- Theatrical release poster
- Directed by: Breno Silveira
- Written by: Patrícia Andrade Carolina Kotscho
- Starring: Márcio Kieling Thiago Mendonça Ângelo Antônio
- Edited by: Vicente Kubrusly
- Music by: Caetano Veloso (songs) Guto Graça Melo (score)
- Production companies: Conspiração Filmes Globo Filmes
- Distributed by: Columbia Pictures (through Sony Pictures Releasing International)
- Release dates: 19 August 2005 (Brazil); 13 July 2006 (U.S.);
- Running time: 132 minutes
- Country: Brazil
- Language: Portuguese
- Budget: R$5.9 million
- Box office: $14 million

= Two Sons of Francisco =

2005 film directed by Breno Silveira

Two Sons of Francisco (Dois Filhos de Francisco) is a 2005 Brazilian drama film about the lives of the musicians Zezé Di Camargo & Luciano, directed by Breno Silveira.

The film was one of Brazil's most successful in the last twenty years and the biggest box office draw of 2005. The film grossed over $14 million in Brazil, a record for Brazilian cinema. The film was selected as the Brazilian entry for the Best Foreign Language Film at the 78th Academy Awards, but it was not nominated.

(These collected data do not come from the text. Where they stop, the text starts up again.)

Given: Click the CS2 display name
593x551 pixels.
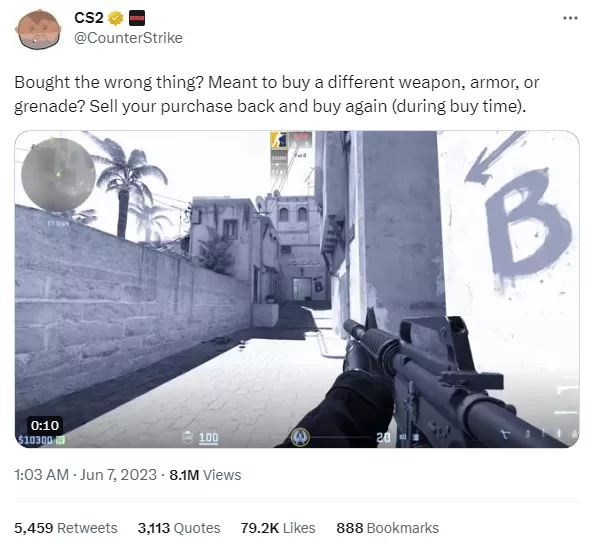Looking at the screenshot, I should 89,18.
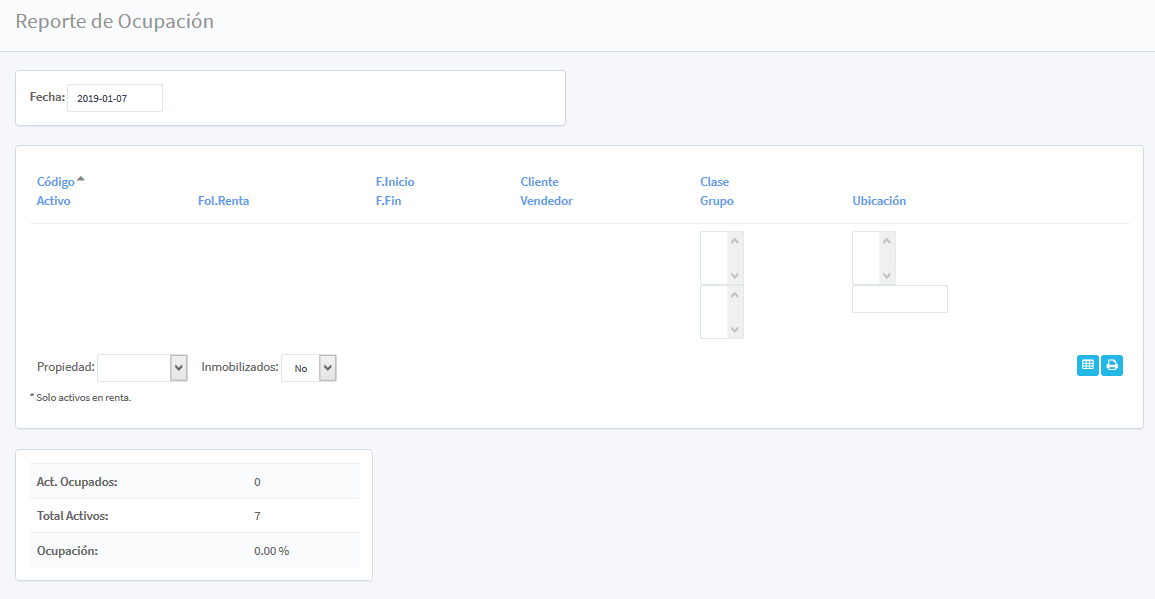Screen dimensions: 1155x599
Task: Sort by Clase column header
Action: 714,182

Until 2008, Dois Filhos de Francisco used to be considered the second biggest audience of a Brazilian film (after the 1976 film Dona Flor and Her Two Husbands). In 2009, the blockbuster Se Eu Fosse Você 2, starring Tony Ramos and Glória Pires, replaced Dois Filhos de Francisco as the second biggest audience among the Brazilian films.

== Plot ==
Francisco Camargo is a farmer from Pirenópolis, in the state of Goiás, that has an apparently impossible dream: turn two of his nine children into a sertanejo duo. Initially, he places his hopes in his oldest son, Mirosmar, by giving him a small accordion when he turns 11 years old. Mirosmar and his brother Emival, who plays the guitar, are successful in the village where they live (Capela do Rio do Peixe, a district of Pirenópolis), but after losing the property where they lived in the 1970s, the family has no option but to move to Goiânia.

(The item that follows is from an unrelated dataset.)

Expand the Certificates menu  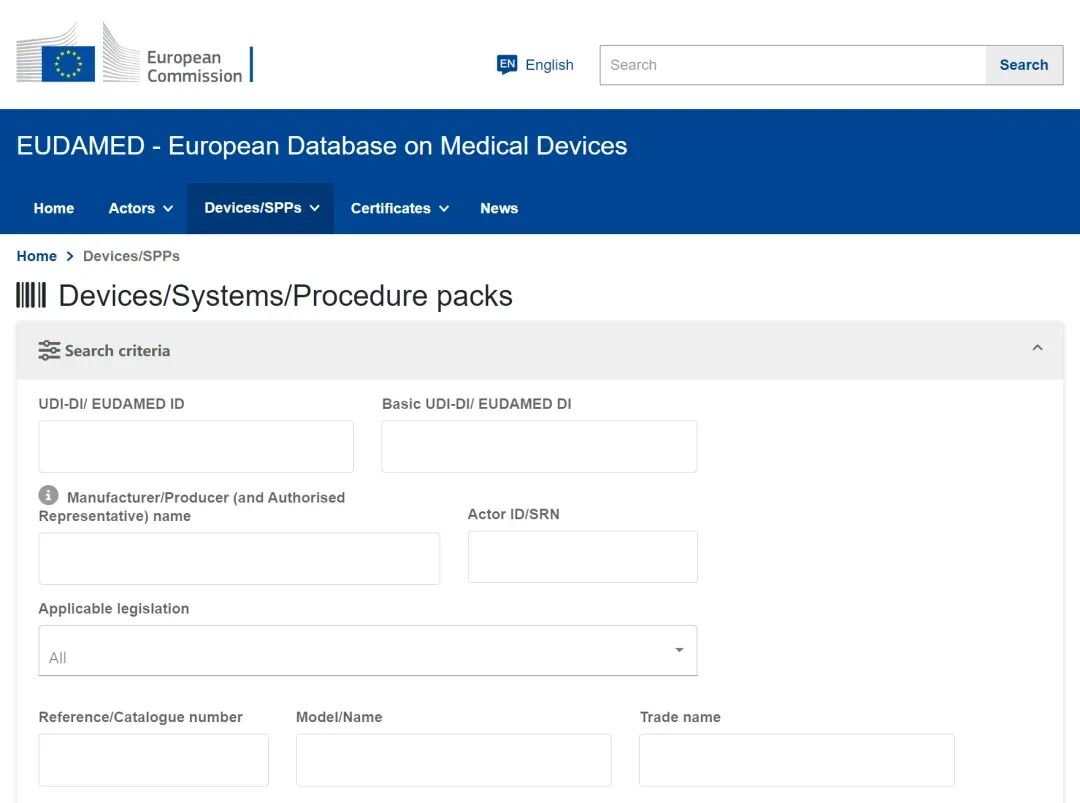(399, 208)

Mirosmar and Emival then start to perform at the local bus station, trying to earn some money to help at home. There, they met Miranda, a manager who convinces them and their parents to take them on tour for two weeks under the name Camargo & Camarguinho, but only return after four months, and Francisco forbids him to take the children on tour again. But after some time, after Miranda shows a change of heart, Francisco agrees to a new, more responsible tour. The brothers are once again successful, performing for big crowds throughout the country. However, a car crash kills Emival, ending the duo's career prematurely.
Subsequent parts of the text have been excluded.